Emil Breum
- Born: 16 January 2002 (age 24) Denmark
- Nationality: Danish

Career history

Denmark
- 2019: Holsted
- 2021–2024: Esbjerg

Poland
- 2022: Poznań
- 2022: Grudziądz
- 2024: Opole
- 2025: Daugavpils

Sweden
- 2023–2024: Njudungarna

Great Britain
- 2023: King's Lynn

Individual honours
- 2023: Danish U21 Champion

Team honours
- 2023: World U23 Team silver
- 2023: Danish League

= Emil Breum =

Danish speedway rider

Emil Breum Ankersen (born 16 January 2002) is a motorcycle speedway rider from Denmark.

== Career ==
Breum reached the final of the 2021 Individual Speedway Junior European Championship. In 2022, he won the bronze medal in the Danish U21 Championship.

Breum rides in the Danish Speedway League for Esbjerg Vikings (2022 to 2023) and in the Polish Polish Speedway First League for Poznań (2022).

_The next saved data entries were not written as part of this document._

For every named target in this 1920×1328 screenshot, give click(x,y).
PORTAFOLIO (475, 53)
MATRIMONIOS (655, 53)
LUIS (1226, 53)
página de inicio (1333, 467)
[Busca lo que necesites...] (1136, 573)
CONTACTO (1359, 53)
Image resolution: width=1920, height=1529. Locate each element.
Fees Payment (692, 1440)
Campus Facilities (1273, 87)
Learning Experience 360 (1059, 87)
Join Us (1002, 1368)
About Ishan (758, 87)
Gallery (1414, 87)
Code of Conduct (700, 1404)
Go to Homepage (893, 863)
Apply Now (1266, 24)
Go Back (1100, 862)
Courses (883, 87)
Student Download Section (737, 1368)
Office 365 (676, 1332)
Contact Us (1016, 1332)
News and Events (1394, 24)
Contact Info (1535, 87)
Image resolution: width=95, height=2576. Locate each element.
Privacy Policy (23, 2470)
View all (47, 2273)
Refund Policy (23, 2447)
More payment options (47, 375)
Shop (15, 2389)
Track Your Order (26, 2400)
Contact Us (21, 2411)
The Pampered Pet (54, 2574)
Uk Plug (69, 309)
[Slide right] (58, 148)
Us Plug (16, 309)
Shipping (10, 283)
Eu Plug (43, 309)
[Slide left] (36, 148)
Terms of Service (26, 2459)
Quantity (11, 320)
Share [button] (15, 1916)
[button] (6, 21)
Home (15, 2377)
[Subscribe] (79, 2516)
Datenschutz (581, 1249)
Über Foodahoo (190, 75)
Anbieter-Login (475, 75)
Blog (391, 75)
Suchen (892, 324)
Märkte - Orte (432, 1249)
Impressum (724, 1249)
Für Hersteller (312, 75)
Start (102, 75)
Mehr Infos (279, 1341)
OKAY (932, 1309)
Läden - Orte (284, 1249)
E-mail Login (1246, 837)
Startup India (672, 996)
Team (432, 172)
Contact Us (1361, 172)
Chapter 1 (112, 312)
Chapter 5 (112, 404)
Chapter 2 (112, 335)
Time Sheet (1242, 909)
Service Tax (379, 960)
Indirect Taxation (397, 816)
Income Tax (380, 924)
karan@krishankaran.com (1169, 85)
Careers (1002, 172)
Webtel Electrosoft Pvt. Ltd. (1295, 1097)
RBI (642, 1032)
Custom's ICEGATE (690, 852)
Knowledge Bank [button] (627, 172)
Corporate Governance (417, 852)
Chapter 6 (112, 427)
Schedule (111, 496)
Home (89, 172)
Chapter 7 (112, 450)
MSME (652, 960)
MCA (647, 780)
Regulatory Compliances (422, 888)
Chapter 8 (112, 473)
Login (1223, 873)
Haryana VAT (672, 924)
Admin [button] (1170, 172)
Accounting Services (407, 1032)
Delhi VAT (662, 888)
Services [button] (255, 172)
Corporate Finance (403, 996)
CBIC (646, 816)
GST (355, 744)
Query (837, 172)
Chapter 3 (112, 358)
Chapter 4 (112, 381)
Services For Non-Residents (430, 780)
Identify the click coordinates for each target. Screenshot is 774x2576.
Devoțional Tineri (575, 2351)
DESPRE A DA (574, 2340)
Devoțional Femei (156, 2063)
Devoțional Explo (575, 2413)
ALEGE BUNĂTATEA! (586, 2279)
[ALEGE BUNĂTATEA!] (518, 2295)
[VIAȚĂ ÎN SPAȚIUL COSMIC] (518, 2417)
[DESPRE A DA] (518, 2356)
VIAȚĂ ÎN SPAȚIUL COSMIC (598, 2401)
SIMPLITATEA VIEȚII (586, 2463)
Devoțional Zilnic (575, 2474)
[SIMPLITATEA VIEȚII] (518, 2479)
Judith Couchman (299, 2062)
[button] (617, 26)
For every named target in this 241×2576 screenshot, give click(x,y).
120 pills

In 2023, Breum was named in the Danish squad by team manager Nicki Pedersen. Later during 2023, he became the Danish Under 21 champion and in 2023, he also helped Esbjerg Vikings win the Danish League.

Midway through the 2023 season, Breum signed fo King's Lynn Stars to ride in the SGB Premiership 2023.